▸ Dettagli attività:
Riscrivi le righe partendo da quella che contiene "The width and height of the screenshot is (1115, 544)." e finendo con quella che contiene "Where should I click to: Click", entrambe incluse, sostituendo "Previous" con "Next" e lasciando invariato tutto il resto. Non includere le immagini nella risposta.

▸ Elenco record:
"""

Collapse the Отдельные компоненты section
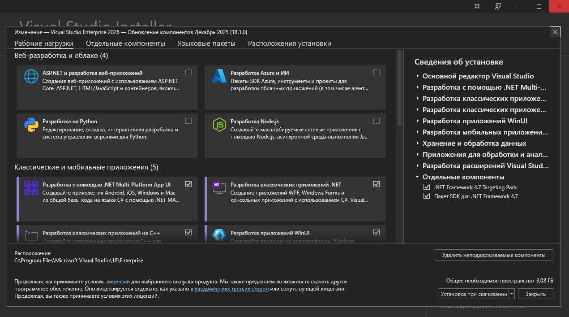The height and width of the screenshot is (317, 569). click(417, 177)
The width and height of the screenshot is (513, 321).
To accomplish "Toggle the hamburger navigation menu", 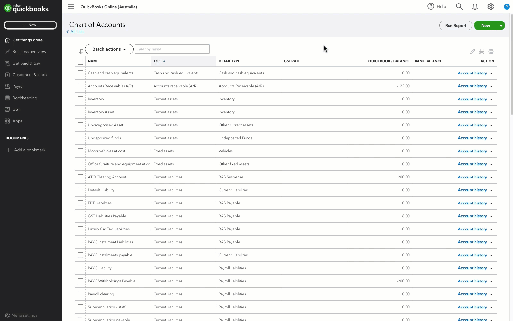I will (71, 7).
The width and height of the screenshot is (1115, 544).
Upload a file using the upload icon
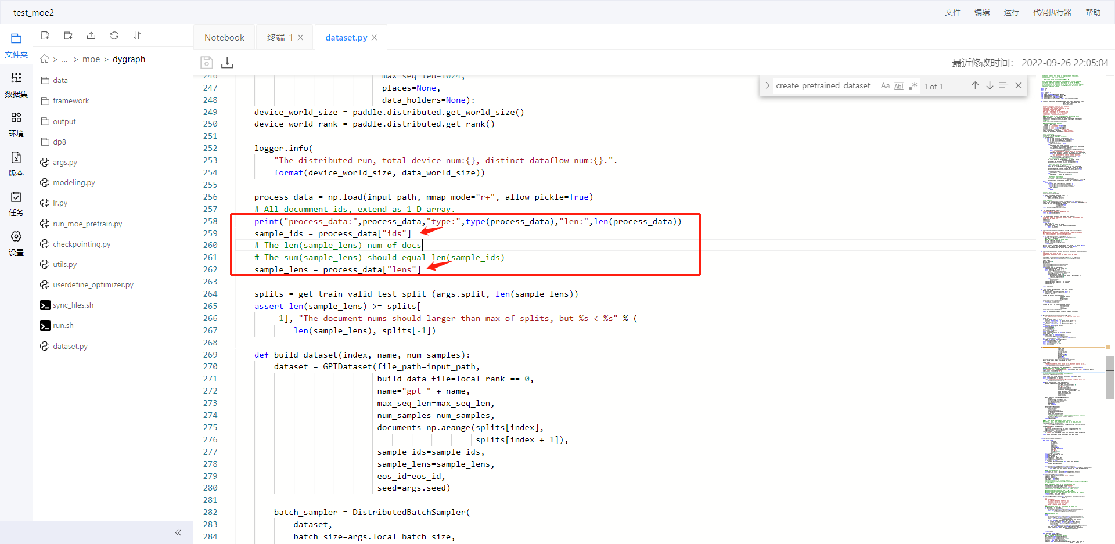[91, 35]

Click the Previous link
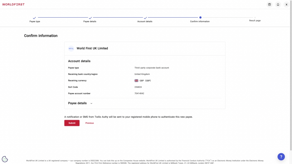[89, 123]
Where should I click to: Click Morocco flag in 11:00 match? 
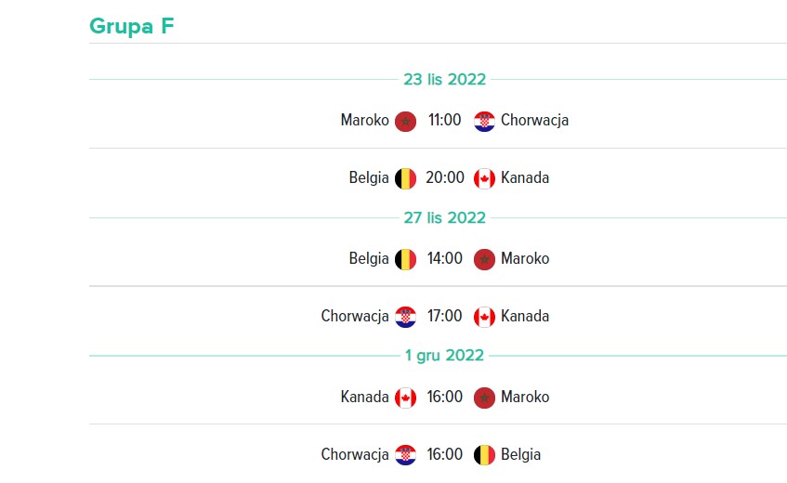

"""
"""

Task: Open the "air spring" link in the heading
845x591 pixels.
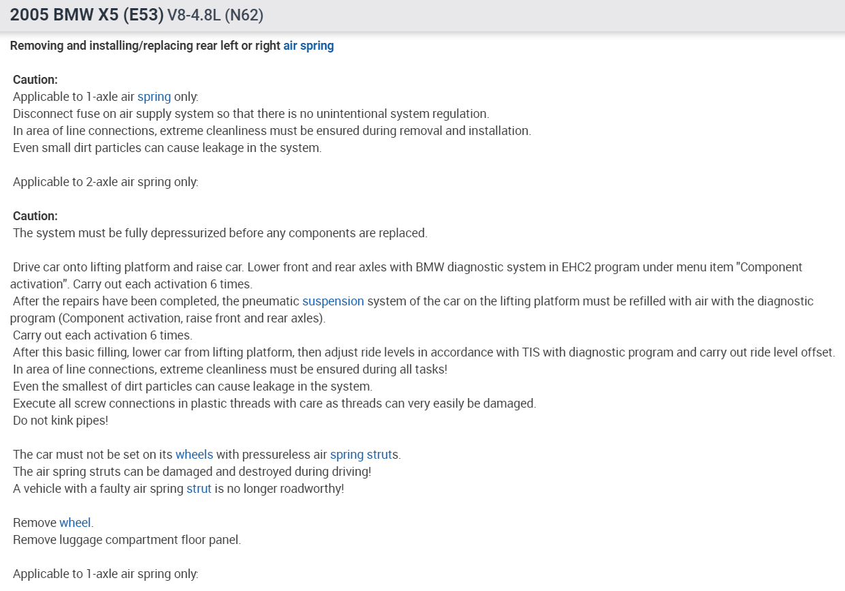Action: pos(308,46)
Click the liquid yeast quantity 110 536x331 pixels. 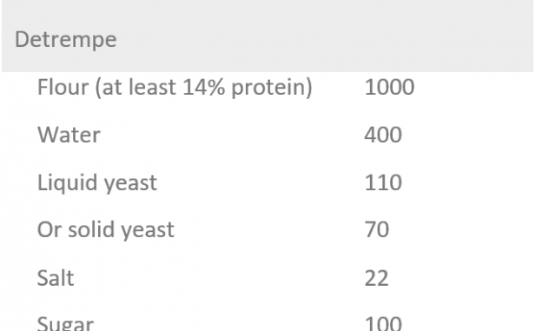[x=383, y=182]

"""
"""

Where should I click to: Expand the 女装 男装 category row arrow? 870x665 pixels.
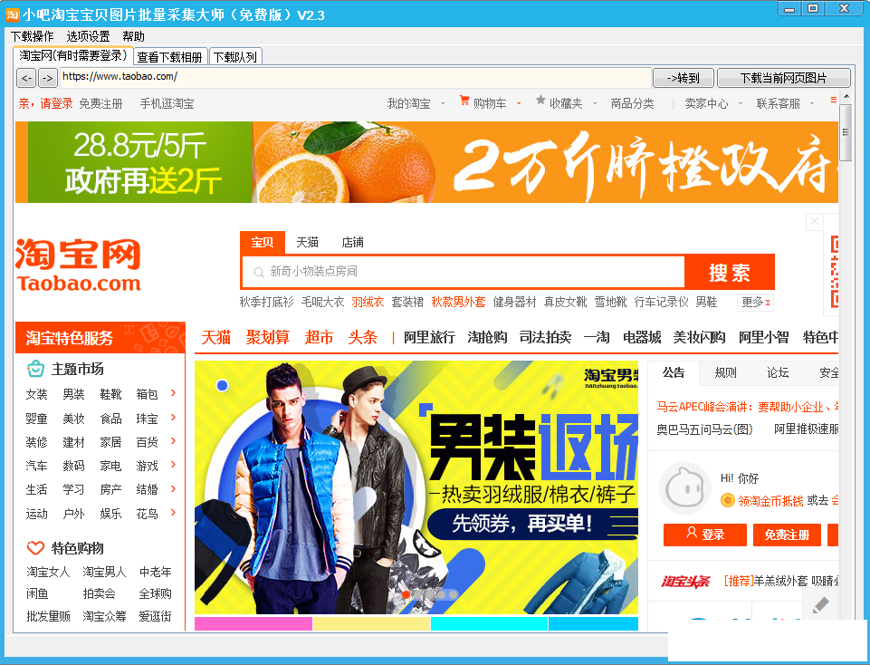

"""

▸ Risultato:
The width and height of the screenshot is (1115, 544).
Upload a file using the upload icon
[91, 35]

Click the Next link
[89, 123]
Where should I click to: Click Morocco flag in 11:00 match? 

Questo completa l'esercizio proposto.